Today there is a symbiosis between Western neo-shamanism and the neotraditional shamans of Siberia. From Moscow and St Petersburg seekers travel to the Siberian shamans to both learn and teach. Harner’s organisation, the Foundation for Shamanic Studies has arranged conferences, seminars and courses in Siberia, notably in Tuva. It has also financially supported Tuvinian
shamanic organisations. In 1994 Mongush Kenin-Lopsan was awarded the honorific title Living Treasure of Shamanism, together with a smaller lifeterm stipend, by Harner and his foundation. But it is not only Westerners who are travelling to Siberia to seek contact with indigenous shamans. Siberian shamans are travelling to Europe and America to give seminars and perform their art. In 1998 four of the most prominent Tuvinian shamanic practitioners, among them Kenin-Lopsan, were invited to California to teach students taking courses at the Foundation for Shamanic Studies. One of the participants of the course, Susan Grimaldi, remembers Kenin-Lopsan saying in his introductory speech and addressing Harner:

We think that we’ll learn from each other: you from us and us from you. Together we’ll work, so that world Shamanism will have progress and all of us will prosper together. I think that your Shamanism and Tuvan Shamanism together is what is called “world” Shamanism. . . .When we join forces we will become much more powerful, and together we will move Shamanism forward all over the world.[22]

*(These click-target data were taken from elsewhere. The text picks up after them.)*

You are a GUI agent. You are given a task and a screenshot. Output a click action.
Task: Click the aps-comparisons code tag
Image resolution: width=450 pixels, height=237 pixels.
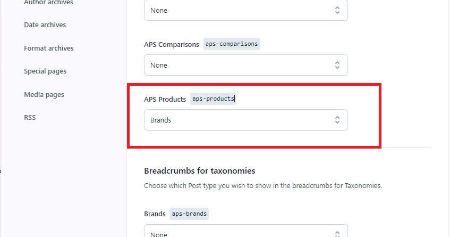232,44
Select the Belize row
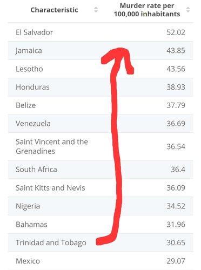Image resolution: width=201 pixels, height=270 pixels. [x=101, y=105]
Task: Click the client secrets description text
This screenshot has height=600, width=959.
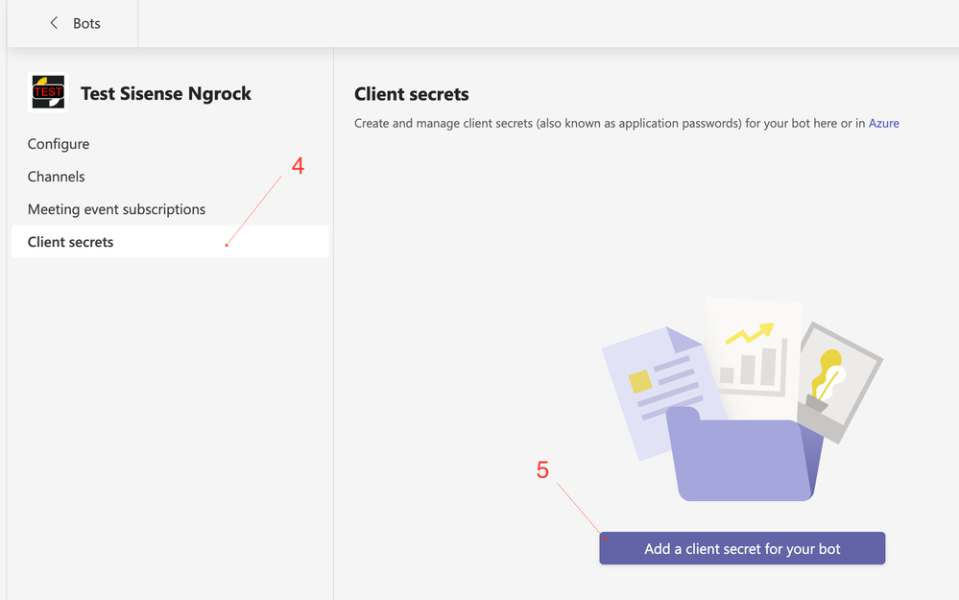Action: [605, 123]
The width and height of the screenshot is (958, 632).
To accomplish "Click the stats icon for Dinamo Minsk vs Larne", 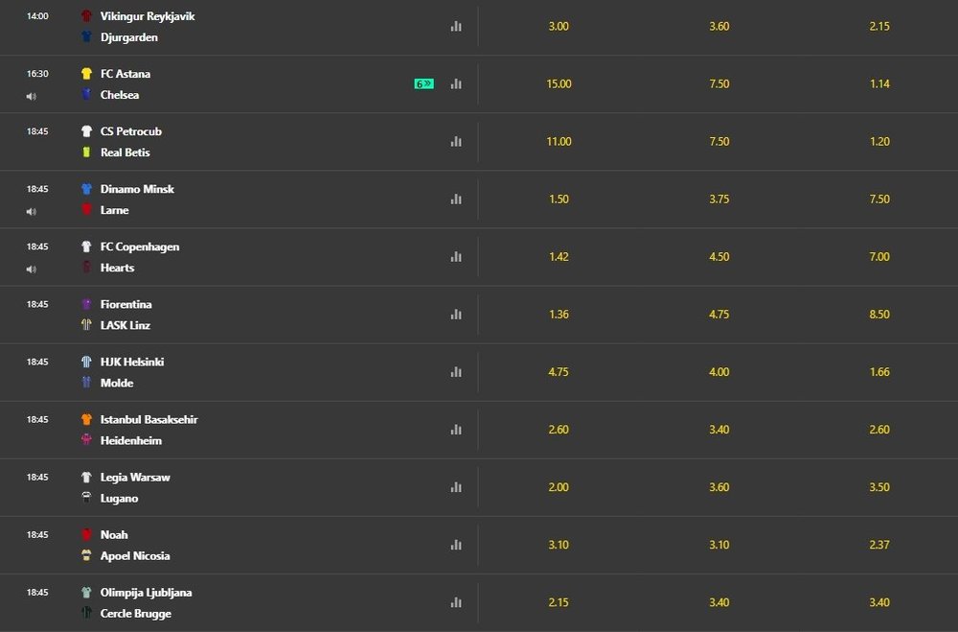I will (x=456, y=199).
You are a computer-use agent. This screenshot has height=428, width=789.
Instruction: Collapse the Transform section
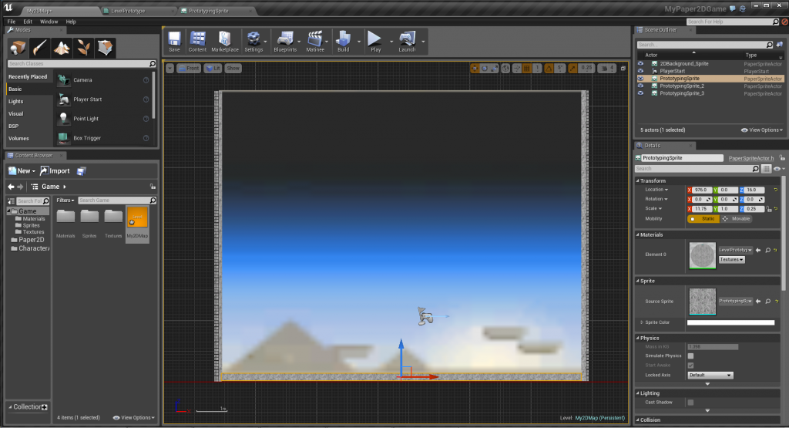638,181
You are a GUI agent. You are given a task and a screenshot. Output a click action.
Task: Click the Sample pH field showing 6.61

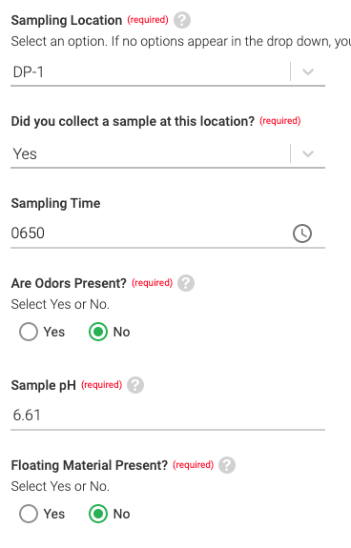[x=168, y=416]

To what extent Kenin-Lopsan paraphrased ‘world religion’, ‘world Communism’ or ‘world’ as it is used in, for example, ‘world music’ when speaking about world shamanism is hard to tell. But without doubt he has joined Harner in the notion that shamanism is not only a religion for the Tuvinians, but a concern for all of humanity.

The Election of a Supreme Shaman of Russia

 

Oleg Dikson (left) and Valentin Khagdaev (right)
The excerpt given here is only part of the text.